**Source**
= = =

A contribution may be redesignated only if it meets both of the following conditions:
- The contribution originally could have been designated for the next plan year. That is, the sponsor made the contribution on or after the start of the plan year and before the end of the contribution grace period, and the redesignation would not give rise to an unpaid minimum required contribution for the earlier plan year.
- The sponsor made the original designation on a Schedule SB filed by Oct. 15, 2021.
The CARES Act extended the deadline for any contribution otherwise due in the 2020 calendar year to Jan. 1, 2021 (and Notice 2020-61 said contributions made as late as Jan. 4, 2021, would be deemed timely). So a 2019 plan-year contribution made by Jan. 4, 2021, may be redesignated for the 2020 plan year. Most plans haven’t yet filed their 2020 Schedules SB, but a sponsor that files by Oct. 15, 2021, may redesignate a contribution reported on that form to 2021. This option would allow shifting a Jan. 4, 2021, contribution originally designated for a 2019 calendar-year plan to the 2021 plan year in two steps.
The notice cautions sponsors that any election to redesignate a contribution for a later plan year may have implications for PBGC variable-rate premiums (VRPs). For instance, if a sponsor redesignates a 2019 plan-year contribution to 2020, then that contribution won’t count in the 2020 asset value and the sponsor may owe additional PBGC VRPs for 2020.

= = =

(Collection entries)
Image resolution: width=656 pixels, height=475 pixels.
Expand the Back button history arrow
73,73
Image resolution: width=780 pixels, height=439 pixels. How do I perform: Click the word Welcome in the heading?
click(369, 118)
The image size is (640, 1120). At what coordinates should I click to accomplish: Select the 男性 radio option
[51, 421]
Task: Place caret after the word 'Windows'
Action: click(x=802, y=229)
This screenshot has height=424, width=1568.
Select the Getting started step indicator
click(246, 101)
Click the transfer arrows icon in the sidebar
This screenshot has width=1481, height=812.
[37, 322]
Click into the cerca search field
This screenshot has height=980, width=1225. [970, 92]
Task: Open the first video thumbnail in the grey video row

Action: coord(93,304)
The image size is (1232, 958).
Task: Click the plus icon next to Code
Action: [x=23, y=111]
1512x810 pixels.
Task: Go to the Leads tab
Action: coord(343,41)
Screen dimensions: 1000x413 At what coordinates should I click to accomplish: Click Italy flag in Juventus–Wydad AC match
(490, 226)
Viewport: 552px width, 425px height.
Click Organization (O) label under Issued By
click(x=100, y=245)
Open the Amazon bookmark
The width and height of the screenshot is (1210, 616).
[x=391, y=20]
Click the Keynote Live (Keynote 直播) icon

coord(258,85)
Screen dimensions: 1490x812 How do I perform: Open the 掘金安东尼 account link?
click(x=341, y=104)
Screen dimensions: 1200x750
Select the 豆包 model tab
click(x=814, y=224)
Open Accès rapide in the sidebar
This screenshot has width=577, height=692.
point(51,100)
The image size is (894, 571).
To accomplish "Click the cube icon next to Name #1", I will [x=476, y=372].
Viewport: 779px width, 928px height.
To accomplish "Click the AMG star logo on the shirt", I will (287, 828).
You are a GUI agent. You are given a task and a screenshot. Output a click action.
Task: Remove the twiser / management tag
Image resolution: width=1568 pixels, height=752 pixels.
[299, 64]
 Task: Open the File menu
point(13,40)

= = =

**Set tasks**
**1)** Answer these questions from the text on redesignating plan contributions:
(a) By what date must the sponsor have filed the Schedule SB that carries the original designation?
(b) To what date did the CARES Act extend the deadline for contributions otherwise due in the 2020 calendar year?
(c) What may a sponsor owe for 2020 after redesignating a 2019 plan-year contribution to 2020?
**2)** Write out the collection entries, beginning at their first line and stopping after the line that contains "Action: click(x=802, y=229)".
The text and the collection entries come from unrelated sources.

**Answers to each task**
**1)**
(a) Oct. 15, 2021
(b) Jan. 1, 2021
(c) Additional PBGC variable-rate premiums (VRPs) for 2020

**2)**
Image resolution: width=656 pixels, height=475 pixels.
Expand the Back button history arrow
73,73
Image resolution: width=780 pixels, height=439 pixels. How do I perform: Click the word Welcome in the heading?
click(369, 118)
The image size is (640, 1120). At what coordinates should I click to accomplish: Select the 男性 radio option
[51, 421]
Task: Place caret after the word 'Windows'
Action: click(x=802, y=229)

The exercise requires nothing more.